例えば、部屋の模様替えや掃除の際に一時的に移動した物品がどうしても見つからない。妻との会話の中で触れた古い写真がどうしても見つからない。朝言われたことが記憶に定着していないで、同一の質問をしてしまう。などなど。
妻からは「年齢相応に、齢とうまく付き合っていくしか無いのよ。」と慰められるが、どうにも納得できずにいる。
考古遺物の観察や図面描きといった仕事は続けているので、まだまだ弱音を吐くなと自らに言い聞かせる日々である。

さよならサクシード2019/06/10

先月は何故か投稿できなかった。忘れていたわけじゃないけど、毎週末何かの行事があって、バタバタしているうちに月が変わってしまった。そんな中でライフイベントとして重要なのが車の買い替えだ。長年頑張ってくれたサクシード(バン)に変えて、ネットで探して埼玉の店舗からダイハツのブーンを入手した。・・事象を書けばこれだけのことなんだけど、私にしてみれば「ある節目」を象徴する選択であり、大げさに聞こえるかもしれないが、一種の生き方宣言でもあった。
どんな車に乗るかは時々の生き方のスタイルで決まるだろう。

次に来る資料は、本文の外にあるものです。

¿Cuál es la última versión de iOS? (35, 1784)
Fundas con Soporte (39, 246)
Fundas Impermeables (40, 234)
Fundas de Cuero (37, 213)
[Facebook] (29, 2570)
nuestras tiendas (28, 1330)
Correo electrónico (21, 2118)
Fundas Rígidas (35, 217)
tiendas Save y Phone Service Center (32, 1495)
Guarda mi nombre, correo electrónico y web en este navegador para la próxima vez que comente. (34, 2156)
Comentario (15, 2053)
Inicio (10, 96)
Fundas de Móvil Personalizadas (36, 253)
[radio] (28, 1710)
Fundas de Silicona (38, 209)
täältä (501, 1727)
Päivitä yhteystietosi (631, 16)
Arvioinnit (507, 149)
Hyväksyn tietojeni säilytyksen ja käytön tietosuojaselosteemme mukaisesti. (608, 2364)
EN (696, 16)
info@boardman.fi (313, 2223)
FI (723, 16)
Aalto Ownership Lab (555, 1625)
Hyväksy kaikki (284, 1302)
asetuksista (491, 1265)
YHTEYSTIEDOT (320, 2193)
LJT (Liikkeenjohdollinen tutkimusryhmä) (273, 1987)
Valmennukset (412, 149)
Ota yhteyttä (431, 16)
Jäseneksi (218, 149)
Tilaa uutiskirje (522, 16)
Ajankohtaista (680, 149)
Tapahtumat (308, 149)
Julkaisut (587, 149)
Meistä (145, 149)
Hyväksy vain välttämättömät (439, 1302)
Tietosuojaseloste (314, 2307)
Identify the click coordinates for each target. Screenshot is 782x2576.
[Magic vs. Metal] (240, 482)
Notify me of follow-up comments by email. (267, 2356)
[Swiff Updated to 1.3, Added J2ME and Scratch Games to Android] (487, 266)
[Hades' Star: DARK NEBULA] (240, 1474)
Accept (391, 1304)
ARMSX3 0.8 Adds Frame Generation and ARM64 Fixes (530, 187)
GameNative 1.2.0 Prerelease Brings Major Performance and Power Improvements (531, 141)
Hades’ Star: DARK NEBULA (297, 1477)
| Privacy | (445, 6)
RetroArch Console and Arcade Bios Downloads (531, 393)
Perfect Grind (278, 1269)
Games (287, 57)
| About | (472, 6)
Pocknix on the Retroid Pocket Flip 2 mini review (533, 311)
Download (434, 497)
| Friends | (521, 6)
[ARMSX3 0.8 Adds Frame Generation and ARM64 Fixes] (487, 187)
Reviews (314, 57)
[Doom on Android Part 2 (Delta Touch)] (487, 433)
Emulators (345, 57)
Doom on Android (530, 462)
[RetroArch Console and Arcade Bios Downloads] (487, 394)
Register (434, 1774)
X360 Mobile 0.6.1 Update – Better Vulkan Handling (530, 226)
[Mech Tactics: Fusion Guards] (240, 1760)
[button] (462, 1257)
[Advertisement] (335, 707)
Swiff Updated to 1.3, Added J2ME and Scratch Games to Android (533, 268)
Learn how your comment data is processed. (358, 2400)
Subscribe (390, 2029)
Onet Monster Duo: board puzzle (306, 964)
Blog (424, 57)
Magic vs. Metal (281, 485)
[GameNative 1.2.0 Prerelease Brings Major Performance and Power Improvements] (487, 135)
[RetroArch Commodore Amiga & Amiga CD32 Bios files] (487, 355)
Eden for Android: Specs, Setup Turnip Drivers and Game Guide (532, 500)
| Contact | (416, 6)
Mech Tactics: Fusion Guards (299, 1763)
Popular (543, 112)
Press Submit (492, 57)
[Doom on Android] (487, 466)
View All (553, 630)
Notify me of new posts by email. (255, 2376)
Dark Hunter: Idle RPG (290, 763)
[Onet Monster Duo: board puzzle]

そういう意味では「仕事用の貨物車」から「コンパクトカー」にチェンジしたのにはそれ相応の理由があるわけで、それは私の決意表明でもあるのだ。
来月の誕生日で満65歳になる。いわゆる高齢者の仲間入りなのである。大学院で学ぶ娘も今年中には進路が決まり、社会人として自立の道を進む可能性が高くなってきた。昨年来体調に異変がある妻のことも考えると、これからは夫婦で「楽しい暮らし」を心がけていきたいと思うようになった。そんな訳で、仕送りなどから開放され生活にゆとりができたら、ゆったりとあちこち旅をしたいと目論んでいる。そのためには燃費が良くて取り回しの良いコンパクトカーが必須アイテムだと考えた。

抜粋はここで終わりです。